## WHAT IS REQUIRED:
The lines to reproduce from the material below are those from the one containing "Click the LV 12 level label" through the one containing "Task: Click the Save icon in title bar", both included; write them out exactly and add nothing.

━━ INPUT RECORDS

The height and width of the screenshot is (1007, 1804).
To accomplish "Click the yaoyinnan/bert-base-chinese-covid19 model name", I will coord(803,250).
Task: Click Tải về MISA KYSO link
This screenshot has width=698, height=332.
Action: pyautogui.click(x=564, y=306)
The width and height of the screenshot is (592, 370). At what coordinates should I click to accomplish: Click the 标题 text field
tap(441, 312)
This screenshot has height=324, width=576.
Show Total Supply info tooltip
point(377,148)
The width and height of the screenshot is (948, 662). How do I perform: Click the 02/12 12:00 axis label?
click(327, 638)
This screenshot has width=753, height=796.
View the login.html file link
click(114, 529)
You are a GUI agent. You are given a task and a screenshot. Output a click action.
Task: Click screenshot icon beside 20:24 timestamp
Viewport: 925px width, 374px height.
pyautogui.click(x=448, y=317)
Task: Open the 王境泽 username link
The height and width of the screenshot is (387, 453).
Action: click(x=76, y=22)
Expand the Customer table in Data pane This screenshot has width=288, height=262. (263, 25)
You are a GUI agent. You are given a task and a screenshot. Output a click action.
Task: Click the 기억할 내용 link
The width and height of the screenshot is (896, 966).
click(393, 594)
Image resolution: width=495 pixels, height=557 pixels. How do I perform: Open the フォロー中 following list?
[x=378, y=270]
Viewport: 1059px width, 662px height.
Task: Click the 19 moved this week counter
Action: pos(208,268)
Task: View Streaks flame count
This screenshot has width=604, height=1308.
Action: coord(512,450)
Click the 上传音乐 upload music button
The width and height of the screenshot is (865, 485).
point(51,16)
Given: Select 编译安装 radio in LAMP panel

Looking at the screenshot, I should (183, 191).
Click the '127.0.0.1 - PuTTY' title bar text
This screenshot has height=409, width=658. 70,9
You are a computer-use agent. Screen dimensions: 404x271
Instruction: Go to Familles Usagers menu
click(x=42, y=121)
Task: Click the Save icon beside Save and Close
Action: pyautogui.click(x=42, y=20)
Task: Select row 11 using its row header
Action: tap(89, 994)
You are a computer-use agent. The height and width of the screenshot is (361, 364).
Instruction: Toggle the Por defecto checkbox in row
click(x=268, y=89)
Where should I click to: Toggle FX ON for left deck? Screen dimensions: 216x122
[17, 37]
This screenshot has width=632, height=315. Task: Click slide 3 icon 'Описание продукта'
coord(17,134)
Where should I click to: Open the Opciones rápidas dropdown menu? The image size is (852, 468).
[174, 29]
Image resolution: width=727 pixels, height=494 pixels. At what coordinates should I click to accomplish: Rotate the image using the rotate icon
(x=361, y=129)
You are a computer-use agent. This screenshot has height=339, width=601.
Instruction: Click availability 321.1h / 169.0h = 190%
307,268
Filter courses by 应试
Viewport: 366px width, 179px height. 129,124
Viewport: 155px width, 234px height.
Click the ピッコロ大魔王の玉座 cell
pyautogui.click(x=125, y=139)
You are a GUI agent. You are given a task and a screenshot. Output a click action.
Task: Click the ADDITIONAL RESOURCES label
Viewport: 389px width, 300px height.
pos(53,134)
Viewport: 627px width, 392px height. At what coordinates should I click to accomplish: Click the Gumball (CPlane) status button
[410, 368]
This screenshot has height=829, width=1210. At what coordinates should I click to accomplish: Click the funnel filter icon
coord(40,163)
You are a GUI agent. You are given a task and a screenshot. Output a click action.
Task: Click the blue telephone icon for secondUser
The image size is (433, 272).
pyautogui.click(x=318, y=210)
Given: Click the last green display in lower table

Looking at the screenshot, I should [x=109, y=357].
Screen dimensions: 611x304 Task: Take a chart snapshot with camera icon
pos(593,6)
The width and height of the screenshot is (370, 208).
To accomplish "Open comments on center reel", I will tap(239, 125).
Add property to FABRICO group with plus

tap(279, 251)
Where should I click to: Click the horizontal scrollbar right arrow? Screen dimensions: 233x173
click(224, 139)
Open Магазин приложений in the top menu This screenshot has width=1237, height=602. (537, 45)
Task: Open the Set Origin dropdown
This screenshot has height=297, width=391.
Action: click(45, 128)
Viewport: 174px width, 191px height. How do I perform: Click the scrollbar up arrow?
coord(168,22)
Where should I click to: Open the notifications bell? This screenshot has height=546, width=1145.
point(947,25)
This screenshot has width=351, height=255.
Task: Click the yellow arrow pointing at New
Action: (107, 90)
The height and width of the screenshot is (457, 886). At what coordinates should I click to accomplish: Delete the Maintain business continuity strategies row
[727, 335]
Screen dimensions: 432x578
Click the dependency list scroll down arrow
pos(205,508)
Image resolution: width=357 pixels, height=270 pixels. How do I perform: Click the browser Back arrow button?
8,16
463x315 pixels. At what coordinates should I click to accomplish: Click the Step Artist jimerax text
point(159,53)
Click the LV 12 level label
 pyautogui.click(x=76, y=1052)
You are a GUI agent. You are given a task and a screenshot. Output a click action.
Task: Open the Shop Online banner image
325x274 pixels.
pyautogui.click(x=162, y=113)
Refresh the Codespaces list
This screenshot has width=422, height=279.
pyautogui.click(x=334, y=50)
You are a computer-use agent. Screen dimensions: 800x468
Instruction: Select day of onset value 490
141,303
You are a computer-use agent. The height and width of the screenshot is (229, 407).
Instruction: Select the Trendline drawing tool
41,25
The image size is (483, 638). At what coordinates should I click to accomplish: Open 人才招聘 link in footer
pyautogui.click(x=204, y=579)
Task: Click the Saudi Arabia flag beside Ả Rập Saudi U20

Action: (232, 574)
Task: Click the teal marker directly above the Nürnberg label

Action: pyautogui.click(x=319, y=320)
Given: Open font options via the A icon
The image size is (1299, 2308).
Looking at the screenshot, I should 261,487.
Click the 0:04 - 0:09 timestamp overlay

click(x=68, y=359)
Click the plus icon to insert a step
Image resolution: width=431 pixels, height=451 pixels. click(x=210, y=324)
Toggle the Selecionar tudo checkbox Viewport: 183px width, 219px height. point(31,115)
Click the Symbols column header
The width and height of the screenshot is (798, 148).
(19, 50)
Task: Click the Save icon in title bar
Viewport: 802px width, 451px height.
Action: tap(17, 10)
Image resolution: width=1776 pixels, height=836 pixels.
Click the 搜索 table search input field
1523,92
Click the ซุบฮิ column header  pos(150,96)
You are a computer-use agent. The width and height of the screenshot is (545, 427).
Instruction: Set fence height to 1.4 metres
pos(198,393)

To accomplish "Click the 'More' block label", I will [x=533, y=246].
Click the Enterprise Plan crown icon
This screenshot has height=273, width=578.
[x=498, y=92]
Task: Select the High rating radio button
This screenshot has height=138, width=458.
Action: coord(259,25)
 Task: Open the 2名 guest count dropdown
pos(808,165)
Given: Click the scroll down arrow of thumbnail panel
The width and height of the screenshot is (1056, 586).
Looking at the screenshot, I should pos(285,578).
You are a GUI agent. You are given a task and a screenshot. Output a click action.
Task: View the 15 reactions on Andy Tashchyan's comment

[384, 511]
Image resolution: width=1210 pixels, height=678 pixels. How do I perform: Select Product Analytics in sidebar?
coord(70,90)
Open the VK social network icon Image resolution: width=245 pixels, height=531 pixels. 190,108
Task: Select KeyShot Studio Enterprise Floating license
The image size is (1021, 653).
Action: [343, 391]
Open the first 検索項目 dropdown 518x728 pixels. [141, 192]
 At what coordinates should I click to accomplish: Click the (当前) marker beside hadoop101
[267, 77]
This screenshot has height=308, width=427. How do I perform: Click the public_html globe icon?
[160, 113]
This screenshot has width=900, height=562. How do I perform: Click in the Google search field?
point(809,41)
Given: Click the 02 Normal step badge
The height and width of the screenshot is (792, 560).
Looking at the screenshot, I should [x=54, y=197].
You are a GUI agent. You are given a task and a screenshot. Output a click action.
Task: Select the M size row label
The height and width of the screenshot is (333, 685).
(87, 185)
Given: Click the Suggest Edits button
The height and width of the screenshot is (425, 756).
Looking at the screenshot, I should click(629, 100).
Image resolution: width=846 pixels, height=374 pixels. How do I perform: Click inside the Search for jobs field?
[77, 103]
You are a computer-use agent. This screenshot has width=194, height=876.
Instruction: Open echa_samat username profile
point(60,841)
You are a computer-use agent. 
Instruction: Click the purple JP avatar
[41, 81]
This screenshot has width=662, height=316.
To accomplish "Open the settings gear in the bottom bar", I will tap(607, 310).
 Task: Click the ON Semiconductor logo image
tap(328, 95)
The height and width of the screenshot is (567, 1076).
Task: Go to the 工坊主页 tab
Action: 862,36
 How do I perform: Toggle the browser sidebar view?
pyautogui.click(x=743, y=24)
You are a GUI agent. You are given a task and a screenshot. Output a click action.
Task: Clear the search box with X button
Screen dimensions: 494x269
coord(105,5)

━━━━

## REPLY TO THE TASK:
Click the LV 12 level label
 pyautogui.click(x=76, y=1052)
You are a GUI agent. You are given a task and a screenshot. Output a click action.
Task: Open the Shop Online banner image
325x274 pixels.
pyautogui.click(x=162, y=113)
Refresh the Codespaces list
This screenshot has width=422, height=279.
pyautogui.click(x=334, y=50)
You are a computer-use agent. Screen dimensions: 800x468
Instruction: Select day of onset value 490
141,303
You are a computer-use agent. The height and width of the screenshot is (229, 407).
Instruction: Select the Trendline drawing tool
41,25
The image size is (483, 638). At what coordinates should I click to accomplish: Open 人才招聘 link in footer
pyautogui.click(x=204, y=579)
Task: Click the Saudi Arabia flag beside Ả Rập Saudi U20

Action: (232, 574)
Task: Click the teal marker directly above the Nürnberg label

Action: pyautogui.click(x=319, y=320)
Given: Open font options via the A icon
The image size is (1299, 2308).
Looking at the screenshot, I should 261,487.
Click the 0:04 - 0:09 timestamp overlay

click(x=68, y=359)
Click the plus icon to insert a step
Image resolution: width=431 pixels, height=451 pixels. click(x=210, y=324)
Toggle the Selecionar tudo checkbox Viewport: 183px width, 219px height. point(31,115)
Click the Symbols column header
The width and height of the screenshot is (798, 148).
(19, 50)
Task: Click the Save icon in title bar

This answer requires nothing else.